Je ne sais pas au juste qui le premier a eu la malheureuse idée de faire de pareilles avances aux émigrants. Cette mesure a eu pour les colons les suites les plus funestes, surtout de la manière dont elle a été exécutée par plusieurs communes de la Suisse. Il est stipulé dans les contrats une garantie solidaire en partie en faveur des avances faites par les communes, en partie pour celles qu’a faites la maison Vergueiro et Comp. Ainsi donc des enfants mineurs sont rendus solidaires de dettes contractées par leurs parents, de dettes qui devront être acquittées au moyen du travail personnel. Quand p. ex. un enfant mineur a reçu de sa commune une avance ascendant à 194 francs, il n’est pas garant de cette somme seulement, mais pour autant de fois 194 francs qu’aura reçu chacun de ses frères et sœurs en bas-âge, et pour autant de fois 280 francs que chacun de ses frères et sœurs nubiles, que son père et sa mère ont reçus.
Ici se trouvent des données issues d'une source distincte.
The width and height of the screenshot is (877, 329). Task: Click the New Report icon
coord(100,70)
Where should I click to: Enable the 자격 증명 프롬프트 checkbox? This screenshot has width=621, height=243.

Lors même qu’il est admis en droit civil qu’un tuteur, soit le père, comme tuteur naturel de ses enfants, peut contracter des dettes pour son pupille, la loi n’a pu comprendre par là autre chose sinon que cette obligation ne s’étend qu’aux dettes faites dans l’intérêt du pupille, respectivement de ses enfants, mais non que ce pupille puisse, durant sa minorité, être rendu solidaire de dettes contractées pour d’autres. C’est en se fondant sur cette solidarité que plusieurs Fazendeiros ont rendu les orphelins responsables des dettes de leurs défunts parents, et ils les auraient ainsi plongés pour une longue suite d’années dans une position très pénible, si je n’avais pas eu soin que des tuteurs leur fussent donnés, par l’organe desquels ils puissent recourir au bénéfice de la loi qui les autorise à résigner la succession.
Mais les communes sont encore allées plus loin. Pour se débarrasser d’individus incapables, elles les ont adjoints on répartis à d’autres familles, et bien que les contrats de traversée stipulent expressément que les malades, les aveugles, les muets, les imbéciles, les personnes âgées de plus de 60 ans ne seront point admis, les communes n’en ont pas moins expédié des vieillards, des infirmes, des muets, des imbéciles, des aveugles et des estropiés. Elles ont également rendu solidaires des dettes contractées, des individus assistés du fonds des pauvres, d’autres dont on ne pouvait supposer aucune capacité d’action, qui, par conséquent, n’étaient pas citoyens actifs, étaient inhabiles à contracter, même elles les ont en plus d’un cas fait signer les contrats.
C’est de ce procédé condamnable qu’a surgi pour un grand nombre de familles une misère qui n’a pas de nom. Les personnes adjointes, qui pour la plupart étaient déjà dans leur patrie des êtres entièrement incapables, si elles étaient jeunes, prenaient d’ordinaire la fuite, ou ne travaillaient absolument point, d’autres sont mortes et d’autres encore traînent une vie languissante et se meurent lentement. Les dettes de tous ces gens-là pèsent pour la plupart sur des familles déjà écrasées du poids de leurs propres dettes.
Dans d’autres cas, c’est la famille toute entière qui est éteinte et sa dette considérable oppresse un malheureux qu’on lui avait adjoint. Ce n’est que quand on s’est convaincu par ses propres yeux, qu’on a approfondi ce système d’adjonction que l’on reconnaît la manière révoltante avec laquelle on y a procédé et comme il rend impossible pour une longue série d’années à un grand nombre de familles tout moyen de prospérer.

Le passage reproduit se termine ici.